_TASK GOAL_
Please repeat the forum discussion about the Michigan law below word for word, in full.

_EXCERPT TO READ_

** BEGIN **

In the meantime, hopefully the snafu will be fixed by the Michigan legislature.
- "Proving once again the deadliest animal of all ... is the Zoo Keeper" - Philip J Fry
Dismayed By Humanity Since 1992.
I'm not quaking in my boots, but I think it's generally bad principle to have a law on the books such that the DA can really bend you over the table with it, should he feel so inclined.
I giggled.
Quick question that's sort of related because this made me think of other retarded sexual act laws - when a law is repealed, it is retroactive right? When this is struck down or changed, the charge of "first-degree criminal sexual conduct" is dropped?
But I get the feeling that might not be true.
Sure, fine, but there are tons of shitty laws out there that should take precedent over this one as far as being overturned.
I mean, if you give me a poll that reads:
I'll check "Yes". But that's about the extent of my caring, up until I see some evidence
I'm always of the opinion that it's better to get laws like this straightened out before somebody gets prosecuted, because I imagine being prosecuted for First Degree Criminal Sexual Conduct would be no fun, regardless of the outcome. And considering that under the strict interpretation of the law you could end up convicted, and having to wait for an appeal to get out of prison (leading to a little real CSC-I if you're unlucky) perhaps it's best not to wait.
I mean, am I the only one who could see this law being misused by an AG or DA? Possibly for political purposes, possibly personal?

** END **

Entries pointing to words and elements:
** BEGIN **

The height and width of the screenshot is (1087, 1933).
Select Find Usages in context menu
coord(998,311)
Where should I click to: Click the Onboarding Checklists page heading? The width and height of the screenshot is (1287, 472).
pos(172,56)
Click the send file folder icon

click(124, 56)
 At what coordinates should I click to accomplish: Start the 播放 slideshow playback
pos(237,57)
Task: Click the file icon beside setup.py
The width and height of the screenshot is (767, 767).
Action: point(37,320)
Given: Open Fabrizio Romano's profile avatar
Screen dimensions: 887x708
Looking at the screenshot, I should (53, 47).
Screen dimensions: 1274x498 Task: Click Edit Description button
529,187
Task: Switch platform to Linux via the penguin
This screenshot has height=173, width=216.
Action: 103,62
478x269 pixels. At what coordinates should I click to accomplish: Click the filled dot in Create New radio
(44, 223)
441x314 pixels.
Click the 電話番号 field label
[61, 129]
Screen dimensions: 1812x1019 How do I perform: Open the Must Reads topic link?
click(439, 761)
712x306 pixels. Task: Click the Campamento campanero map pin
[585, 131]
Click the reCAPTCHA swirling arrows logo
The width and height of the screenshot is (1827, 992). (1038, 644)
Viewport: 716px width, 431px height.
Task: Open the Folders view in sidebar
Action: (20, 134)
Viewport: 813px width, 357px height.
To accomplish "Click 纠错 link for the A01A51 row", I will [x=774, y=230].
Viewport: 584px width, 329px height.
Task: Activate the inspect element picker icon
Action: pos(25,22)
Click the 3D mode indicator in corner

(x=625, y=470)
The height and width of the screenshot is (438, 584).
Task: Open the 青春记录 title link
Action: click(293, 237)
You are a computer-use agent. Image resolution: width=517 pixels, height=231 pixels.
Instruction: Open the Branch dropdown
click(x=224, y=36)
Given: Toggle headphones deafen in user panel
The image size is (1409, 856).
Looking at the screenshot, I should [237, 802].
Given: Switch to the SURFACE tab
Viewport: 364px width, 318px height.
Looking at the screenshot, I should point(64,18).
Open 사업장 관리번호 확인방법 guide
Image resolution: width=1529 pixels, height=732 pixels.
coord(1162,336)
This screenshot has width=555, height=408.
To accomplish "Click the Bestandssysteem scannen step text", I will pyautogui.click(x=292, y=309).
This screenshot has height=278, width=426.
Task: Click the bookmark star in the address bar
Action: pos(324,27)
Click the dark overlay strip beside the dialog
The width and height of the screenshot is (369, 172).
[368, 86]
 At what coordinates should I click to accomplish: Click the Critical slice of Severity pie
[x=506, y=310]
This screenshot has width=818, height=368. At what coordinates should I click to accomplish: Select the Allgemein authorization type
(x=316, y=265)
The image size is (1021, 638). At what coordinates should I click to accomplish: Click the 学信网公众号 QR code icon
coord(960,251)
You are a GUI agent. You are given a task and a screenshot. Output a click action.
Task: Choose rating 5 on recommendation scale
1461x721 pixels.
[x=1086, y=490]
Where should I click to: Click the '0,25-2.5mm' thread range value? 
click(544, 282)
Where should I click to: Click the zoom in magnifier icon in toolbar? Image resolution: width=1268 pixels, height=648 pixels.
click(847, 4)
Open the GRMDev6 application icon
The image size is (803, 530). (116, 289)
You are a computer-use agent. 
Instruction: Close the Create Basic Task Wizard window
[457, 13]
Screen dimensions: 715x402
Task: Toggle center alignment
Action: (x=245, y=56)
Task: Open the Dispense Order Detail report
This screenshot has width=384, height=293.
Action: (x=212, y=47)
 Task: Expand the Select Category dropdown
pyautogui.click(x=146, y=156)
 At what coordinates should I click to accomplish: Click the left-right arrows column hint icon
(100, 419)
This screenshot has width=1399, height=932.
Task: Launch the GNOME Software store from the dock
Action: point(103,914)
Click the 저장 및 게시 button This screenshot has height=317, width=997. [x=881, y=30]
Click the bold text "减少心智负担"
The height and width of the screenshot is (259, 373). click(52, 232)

** END **

_COMPLETE RESPONSE_
In the meantime, hopefully the snafu will be fixed by the Michigan legislature.
- "Proving once again the deadliest animal of all ... is the Zoo Keeper" - Philip J Fry
Dismayed By Humanity Since 1992.
I'm not quaking in my boots, but I think it's generally bad principle to have a law on the books such that the DA can really bend you over the table with it, should he feel so inclined.
I giggled.
Quick question that's sort of related because this made me think of other retarded sexual act laws - when a law is repealed, it is retroactive right? When this is struck down or changed, the charge of "first-degree criminal sexual conduct" is dropped?
But I get the feeling that might not be true.
Sure, fine, but there are tons of shitty laws out there that should take precedent over this one as far as being overturned.
I mean, if you give me a poll that reads:
I'll check "Yes". But that's about the extent of my caring, up until I see some evidence
I'm always of the opinion that it's better to get laws like this straightened out before somebody gets prosecuted, because I imagine being prosecuted for First Degree Criminal Sexual Conduct would be no fun, regardless of the outcome. And considering that under the strict interpretation of the law you could end up convicted, and having to wait for an appeal to get out of prison (leading to a little real CSC-I if you're unlucky) perhaps it's best not to wait.
I mean, am I the only one who could see this law being misused by an AG or DA? Possibly for political purposes, possibly personal?